Nearly two decades ago, I had the opportunity to spend the summer in the beautiful town of Cuenca, Ecuador volunteering in a relatively small orphanage that was cared for by a handful of Catholic nuns. That brief experience left a lasting impression on my heart.
I was unprepared for the emotions that would wrench my heart when I walked up the stairs to the second level of the orphanage where the nursery was. The walls and floors were clean but barren which accentuated the feeling of loneliness. I was in my early twenties, and my heart knew very little about the pain and suffering of others. As I walked into that quiet nursery, I found myself drowning in my emotions unable to find the surface to breathe again. Five long neat rows of cribs filled the room, each holding a tiny infant laying perfectly still. Seldom would you hear them cry, and that was perhaps the most heartbreaking sound, the silence.
The responsibilities of the orphanage rested upon the shoulders of the few nuns living there and a couple of employees. It was them who carried the tremendous responsibility to care for these children. Time heartlessly forced them to become efficient at providing the basic needs. The essential tasks of feeding and changing each of the infants were time-consuming.

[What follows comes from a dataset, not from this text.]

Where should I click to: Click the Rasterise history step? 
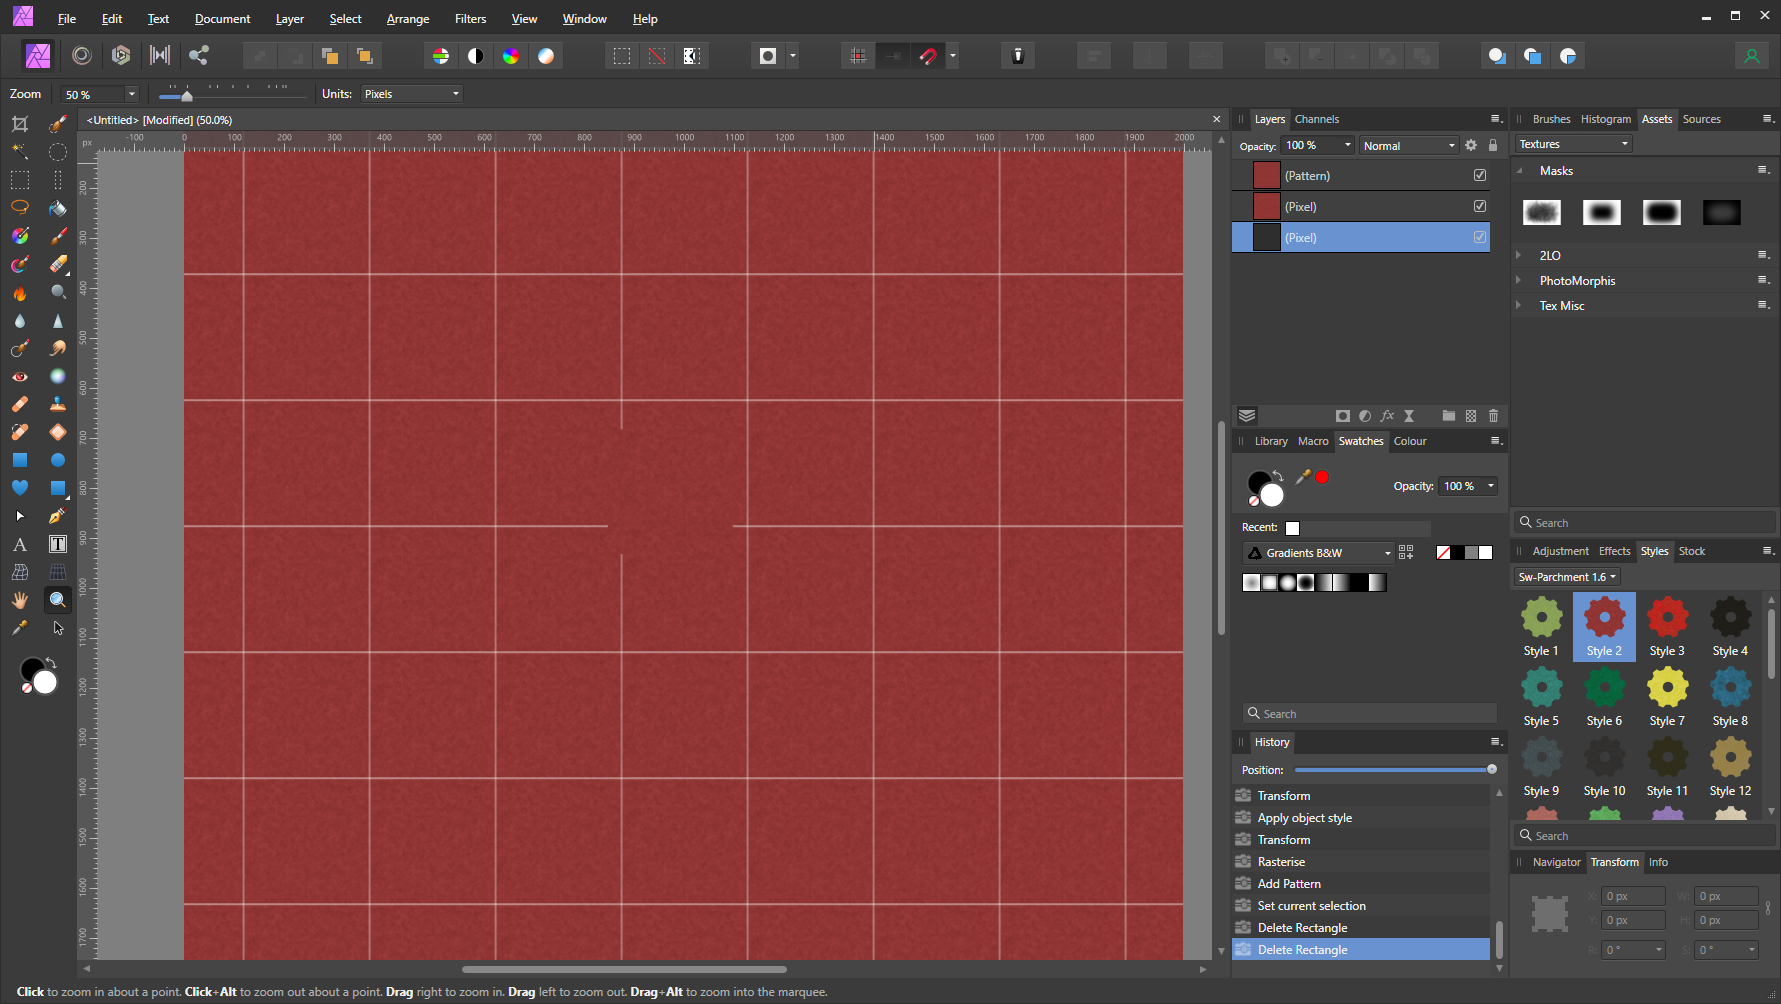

But there was also the laundry and the food preparation that demanded the daily attention of these caregivers. There was not enough time to hold each child and look into their eyes lovingly while telling them a story or singing them a song. No time to sit and hold them close while rocking them to sleep. Time robbed these innocent children from the opportunity to receive meaningful, loving connections, and because of that, they learned not to cry when they were hungry or tired or when they wanted to feel loved. And so they would lay there awake and silent. Many of their heads were misshapen from laying in the same position day after day. They had plenty to eat and a warm place to sleep, yet they were underdeveloped.
That is except for one child.
There was this one little boy that one of the nuns favored. I’d watch her as she’d finished all her tasks, and having just a few minutes to spare she’d walk over to the crib of this little boy and gently pick him up. She would smile and gaze at him talking to him as she looked into his eyes. She’d hold him close for a few moments and then place him back in his crib. And that was it. All the children received the same care that he did except for those few brief moments he had with the nun. And that made all the difference. He was noticeably bigger and healthier than all the other children. He was more alert and happy.

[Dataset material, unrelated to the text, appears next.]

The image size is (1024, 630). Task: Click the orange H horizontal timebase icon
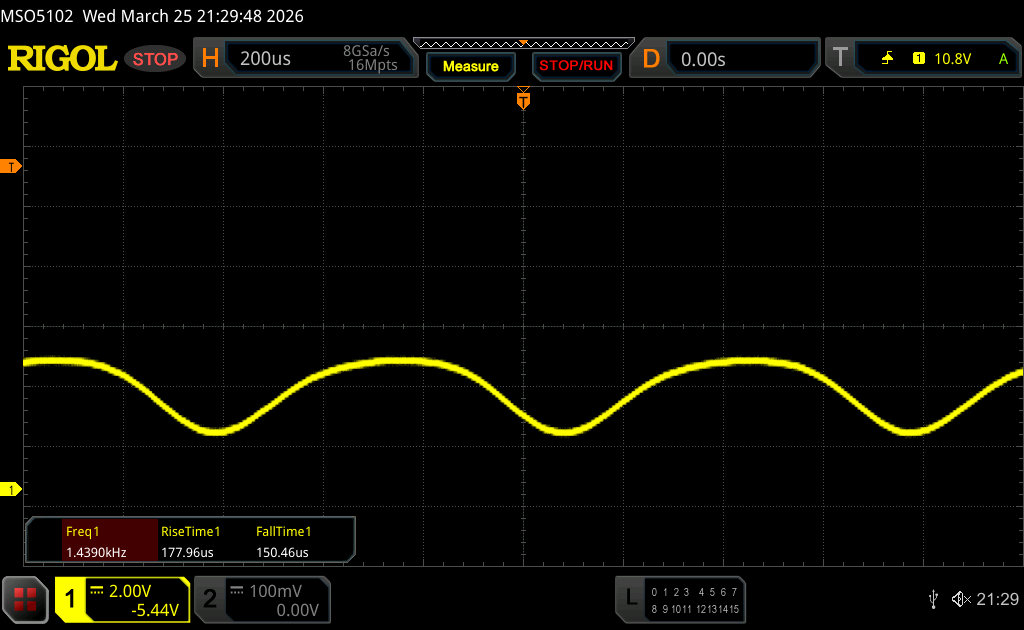click(210, 59)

Meaningful connections with others play a significant role in our ability to live meaningful lives. Relationships have the power to enrich our lives. Those little children in Cuenca are not the only ones whose emotional well being is at risk due to a lack of meaningful connections.

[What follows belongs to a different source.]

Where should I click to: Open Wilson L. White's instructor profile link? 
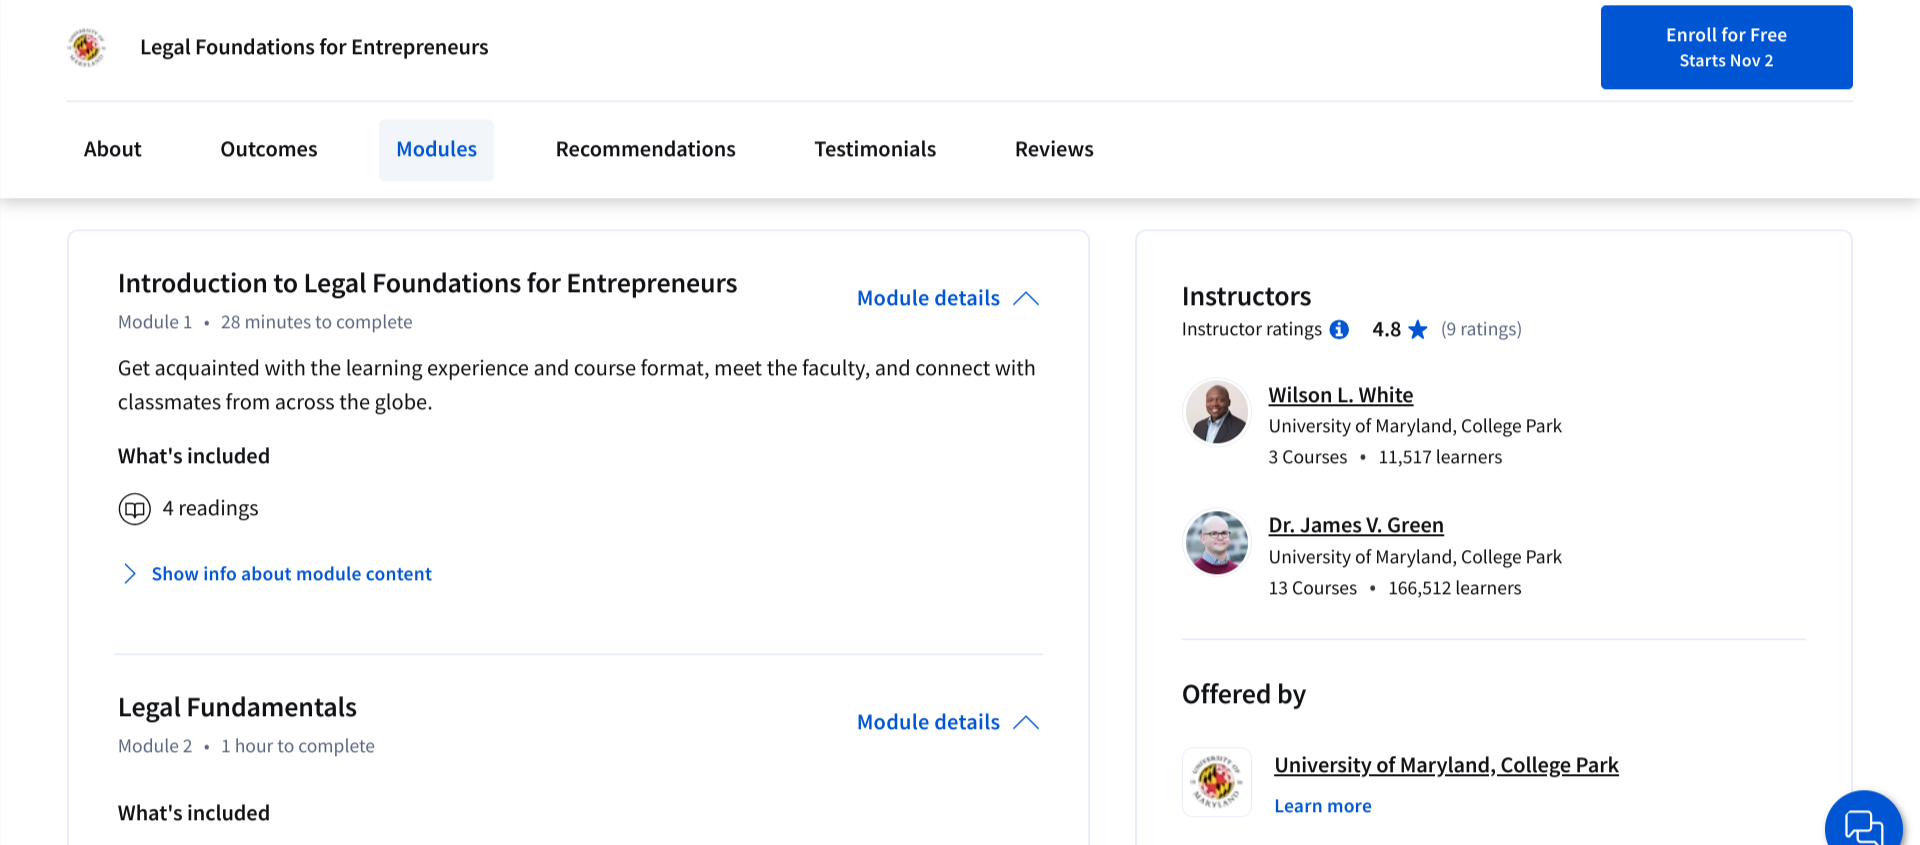(1340, 395)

Ironically, we live in a day and age when connections are more “accessible,” yet we are experiencing more disconnect in our relationships. On my bookshelf, I have a stack of old envelopes that at one time held the handwritten letters written by my Grandma and Grandpa Stephens. At the time grandpa was working in New York, and grandma was home in Utah with their young children. Phone calls were expensive, and so they used handwritten letters to stay connected. I’m not sure how much time elapsed between the time they placed their letter in the mailbox until it arrived in the hands of their spouse, but it must have been at least a week. Today we are privileged to have greater access to those we love regardless of the miles and other obstacles that may separate us. A few years ago, my parents lived in Moldova for a year and a half, and even though they were on the other side of the world, we could talk and see them on a regular basis due to the miracle of modern technology. But this power works both ways. It can connect us with others but it also has the dangerous ability to disconnect us from those we love. Social media and modern technology are powerful, but the responsibility lies within to decide how we will use that power. How we use technology determines if it will be a productive or destructive force in our lives.